State how many lines in the rows below contain the string "screenshot". Reply with the number alone.

[Entries for locating words and elements]
╭──

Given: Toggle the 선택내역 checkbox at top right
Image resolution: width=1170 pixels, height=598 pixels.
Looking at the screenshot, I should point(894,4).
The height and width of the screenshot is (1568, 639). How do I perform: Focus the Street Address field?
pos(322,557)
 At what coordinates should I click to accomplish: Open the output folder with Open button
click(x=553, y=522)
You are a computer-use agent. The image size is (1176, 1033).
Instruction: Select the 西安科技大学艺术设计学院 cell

╰──

_Written answer:_ 2